After seven hours of intensive effort, forbidden access to their mobile telephones – a deprivation that would have driven most teenagers into the arms of the Samaritans – the body that, with no apparent sense of irony, describes itself as the British Cabinet endorsed the latest ploy by Theresa May to prolong her futile premiership.
The Prime Minister proposes to sit down with Jeremy Corbyn, a penitential exercise very much in tune with the season of Lent, and work out a joint plan for Brexit.

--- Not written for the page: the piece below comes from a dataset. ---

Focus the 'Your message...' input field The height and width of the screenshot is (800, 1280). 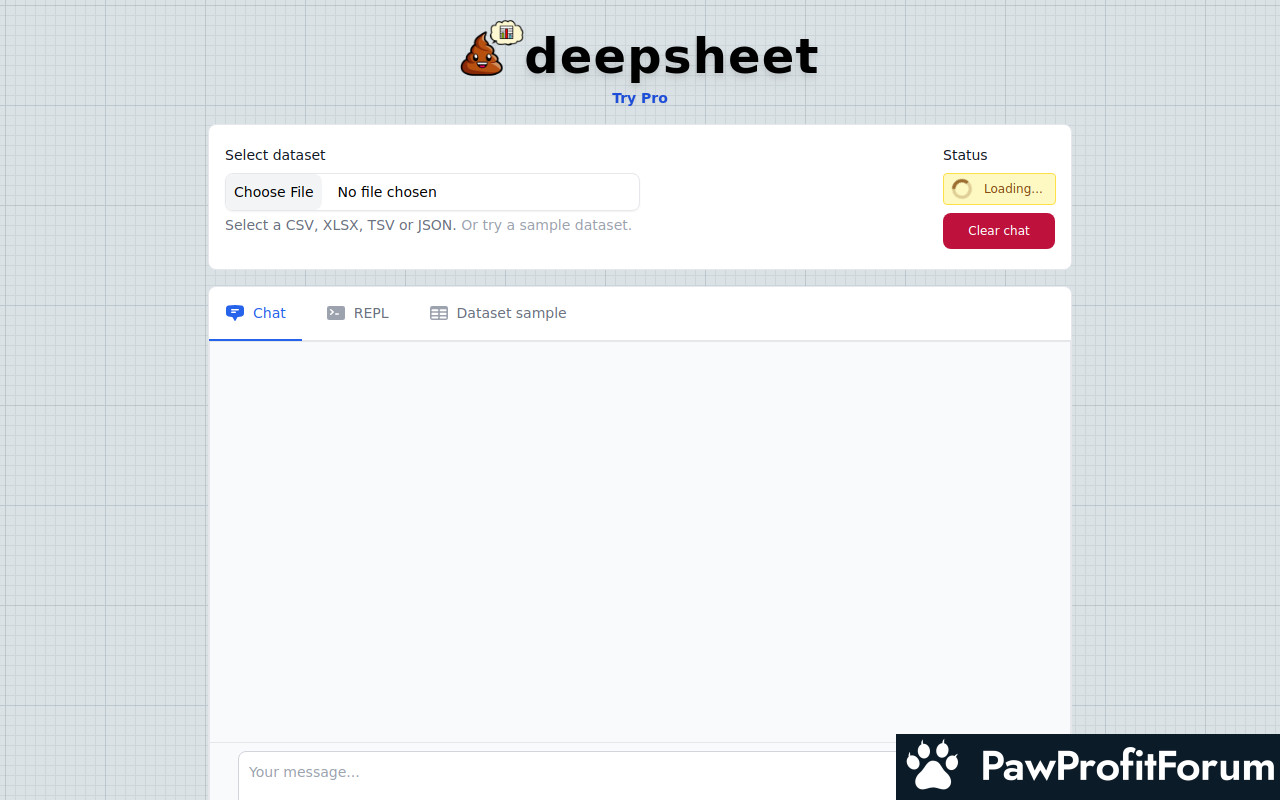560,772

If that exercise proves fruitless (though what could possibly go wrong?), then the House of Commons will be invited to vote on a series of Brexit options, with May pledging to abide by the decision of MPs, so long as Labour agrees to do so as well.
There is, of course, one non-negotiable condition attached to this offer: any eventual outcome must also include Theresa May’s withdrawal agreement. For this bizarre proposal the Prime Minister will request a further short extension of Article 50 from the EU, in the hope of avoiding participation in next month’s European elections. How the EU will respond to that, especially Emmanuel Macron, is anybody’s guess. So, where does this latest exciting development leave us?
With the likelihood of having imposed on us a Brexit pseudo-deal even more grotesque than May’s Frankenstein confection is the answer. If Corbyn makes a contribution it will involve permanent membership of the Customs Union. Bye-bye independent British trade deals. As for what wrecking elements the Commons might introduce into the package, the past week has provided an insight into the kind of extravagances that MPs regard as compatible with Brexit.
Ten days before the present Brexit deadline the government is indulging in a cut-and-paste operation with all the most Remainer elements in Parliament, to graft onto May’s appalling “deal” more fetters that would shackle us to the European Union for all time, though without representation. All that can confidently be predicted about the Heath-Robinson construct that must emerge from this Remainer carnival of destruction is that it would be even further removed from Brexit than the status quo.
At the same time, the extravagantly entitled Yvette Cooper is trying, with the encouragement of Speaker Bercow, to bulldoze through parliament in a single day an amateurish, appallingly drafted bill to rule out no deal. The last vestiges of convention and good order have been overthrown by the Remainer insurgency in the Commons.
Meanwhile, out in the real world, attitudes are hardening. The latest ComRes poll shows 92 per cent of Leave voters feel betrayed by the political class and so do two-thirds of voters on both sides of the divide; 57 per cent of the public now support a No Deal exit on 12 April – a higher proportion than the 52 per cent of those voting who mandated Brexit in 2016.
They might as well not exist. The erroneous doctrine of parliamentary sovereignty – a self-interested misinterpretation of the writings of Edmund Burke – has gone giddily to the heads of MPs, intoxicated by the notion of their own privilege. The equation is around 500 Remainer MPs in opposition to 17.4 million voters and now 57 per cent of the general public. It will be interesting to see how that plays out.
Today marked a tipping point in the prospects of the Conservative Party. It was the last chance of survival for that party. Imagine if Theresa May had emerged from Number 10 at 6pm and announced: “We have tried very hard to pass my deal. We have even seen the House of Commons take control of parliamentary business and fail to pass a single indicative motion. We now have no option but to end this debilitating struggle and leave the EU on WTO terms on 12 April.”
The relief across large parts of the nation would have been palpable. By finally ending the impasse, May could have won forgiveness for all her previous failings and attempted to unite the country in the effort to make a success of Brexit on WTO terms – a free, sovereign nation once again. Remainers would have screamed blue murder but history would have been kind to her. And there would still have been a Tory party after the next election.
Instead, we have been betrayed yet again, with another squalid surrender to the EU and the Remainer oligarchy in Parliament. This crisis is now about a lot more than Brexit, crucial though that issue is: it is about who runs Britain, Parliament or people? If the elites succeed in blocking a clean, recognizable Brexit they will provoke a constitutional struggle of unknowable scope and consequences. Only one thing is certain: this will end badly.